Administrators believe Yale did not violate Title IX, Miller says

Yale College Dean Mary Miller said that administrators believe they have not violated Title IX in a Wednesday night email to parents of undergraduates.

“We believe we have been in compliance with both the letter and the spirit of Title IX,” she wrote, “and we plan to cooperate fully with the OCR’s inquiry.”

The message came shortly after Miller sent an email to students about the federal investigation into allegations of a hostile sexual climate at Yale.

Read the full text of her message to parents below.

Dear Yale College Parents:

Many of you have seen the recent news reports regarding a complaint that was filed against Yale University with the U.S. Department of Education’s Office of Civil Rights (OCR), alleging that Yale is in violation of Title IX. Yale has received formal notification of OCR’s intention to investigate, although at this point we do not have any specific information about the timing or scope of the investigation. We believe we have been in compliance with both the letter and the spirit of Title IX, and we plan to cooperate fully with the OCR’s inquiry.

I can also say that what I have heard about the substance of the complaint does not reflect the Yale that I know. Moreover, as a student who helped to co-educate my undergraduate institution; as an academic who has both experienced sexism and championed diversity and equality in my field; and as a parent, the developments of the last few days have troubled me professionally and personally. I plan to ensure that the University takes this complaint as an opportunity for self-examination, and as a chance to learn and improve. Just as Yale does not and will not tolerate sexual misconduct, we must continue to nurture a culture of civility and inclusion where every member of our community feels safe and secure.
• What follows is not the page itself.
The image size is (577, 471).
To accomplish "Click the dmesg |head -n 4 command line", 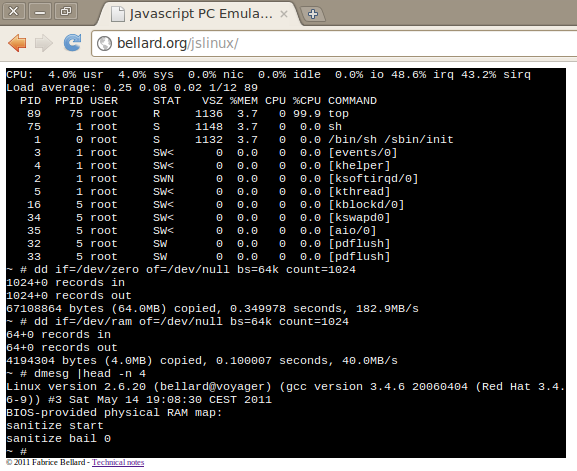I will coord(76,374).
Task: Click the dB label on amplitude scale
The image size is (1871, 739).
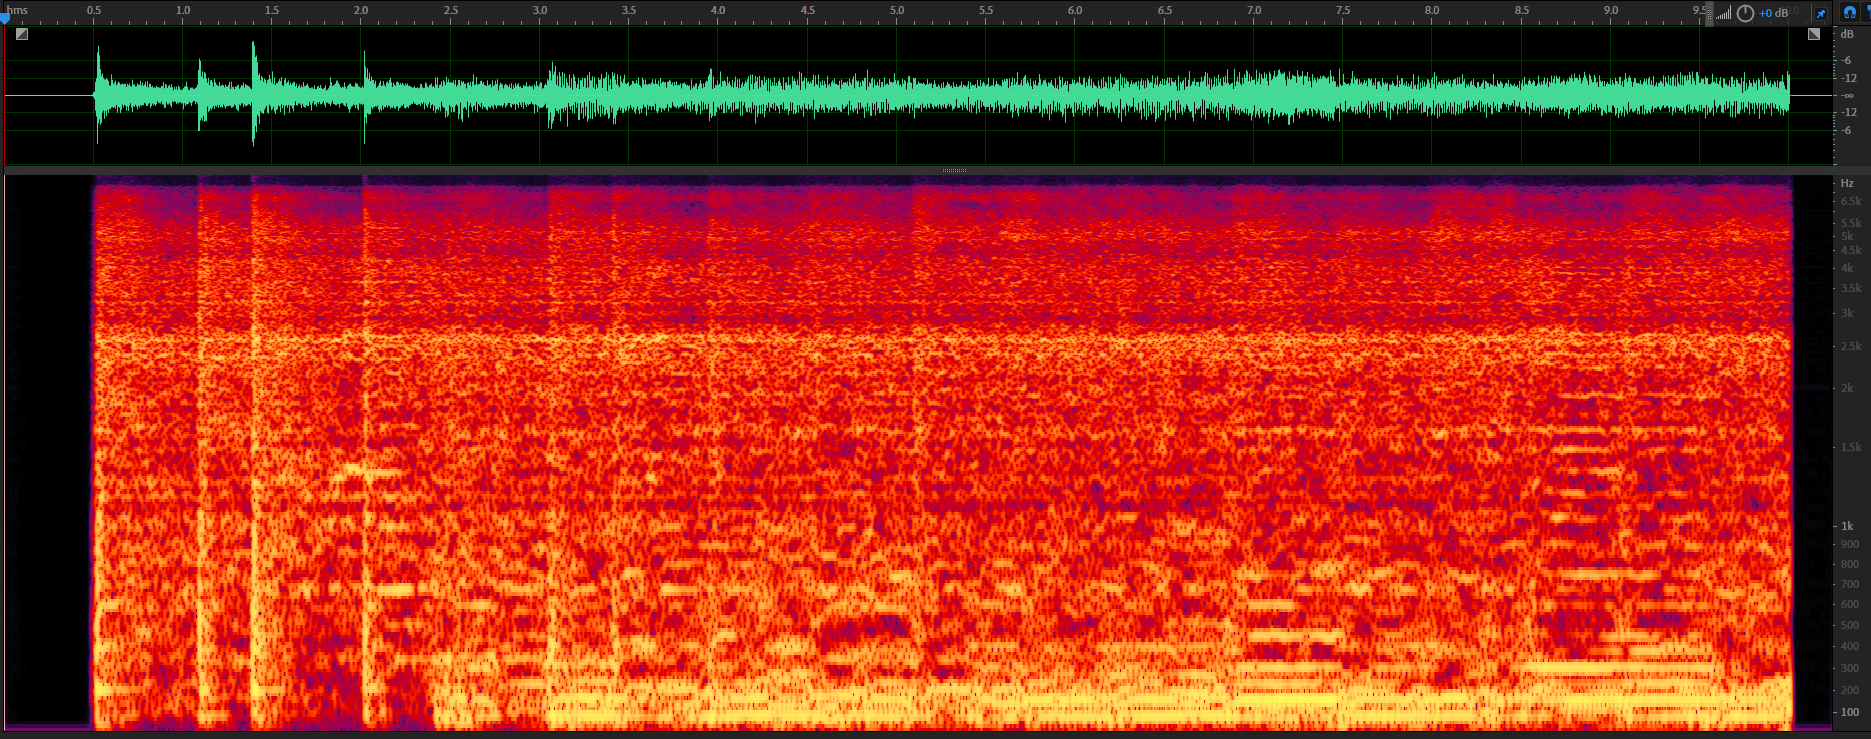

I hope I have been able to provide some reassurance. I have already communicated with Yale College students, and plan to be in regular touch with them throughout this investigation. Similarly, I have reached out to all Yale College faculty to enlist their continued attention in creating a supportive learning environment for their students. I will also provide periodic updates to you as the process moves forward. In the meantime, if you have any questions or concerns, please do not hesitate to be in touch.

Regards,

Mary Miller

Dean of Yale College

Sterling Professor of History of Art

Comments

  • The Anti-Yale

    *continue to nurture a culture of civility and inclusion*

    “Continue” ?

    By what possible stretch of the imagination can permitting the marchers in the “”No means anal” parade to attend classes for ONE DAY without writing **personal letters of apology to the women in the serenaded residence halls**, be considered “continu[ing] to nurture a culture of civility and inclusion”? There’s nothing there in the first place to “continue”.

    I’m all for FREE SPEECH, but yelling “Fire” in a crowded theatre seems a twin of yelling “No means anal” in front a crowded residence of women whose body language is clearly saying “NO”.

  • The Anti-Yale

    BTW

    Doesn’t the syllogism run thusly: If No means Yes and Yes means anal, then No means anal ?

  • HighStreet2010

    I don’t know, maybe if someone had a blog entry with all the answers that I could just easily consult…

  • McGuire

    Jesus, Keane… give it a rest.

  • The Anti-Yale

    This debate has been an open wound in American literature for over half a century, and apparently no one has learned a darn thing from it.

    Hear Holden Caulfield’s confusion as he writes from a sanitarium in 1950, probably recuperating from an emotional breakdown of some sort which he experienced in 1949 whe he was 16 years old:

    The thing is , most of the time when you’re coming pretty close to doing it with a girl — a girl that isn’t a prostitute or anything, I mean — she keeps telling you to stop. The trouble with me is, I stop. Most guys don’t I can’t help it. You never know whether they really want you to stop, or whether they’re just scared as hell , or whether they’re just telling you to stop so that if you do go through with it, they’ll blame it on you , not them . . . They tell me to stop, so I stop. (Salinger, p. 92) “The Catcher in the Rye”

    It seems no clearer 61 years later what society wants from males interacting with females.

  • y10alum

    “Yelling “Fire” in a crowded theatre seems a twin of yelling “No means anal” in front a crowded residence of women whose body language is clearly saying “NO”.”

    Can you explain how the analogy maps?

  • The Anti-Yale

    Both threaten the “quiet enjoyment of the premises” and both are incendiary.

  • Branford73

    No, no, Mr. Keane, though kudos for the “incendiary” joke. The reason that yelling “fire” in a crowded theater is not protected speech is that the act may create a stampede to the exits causing injury. It is not the hurt to feelings that is being protected but the physical harm of being trampled. If there is a case at all for regulating the offensive chant in question it is that it was meant to and caused intimidation and fear and was not political speech or artistic expression. I doubt the intent was artistic expression but it does have the earmarks of performance art on the scale of Aliza Shvarts’ project for provoking campus-wide and national reactions.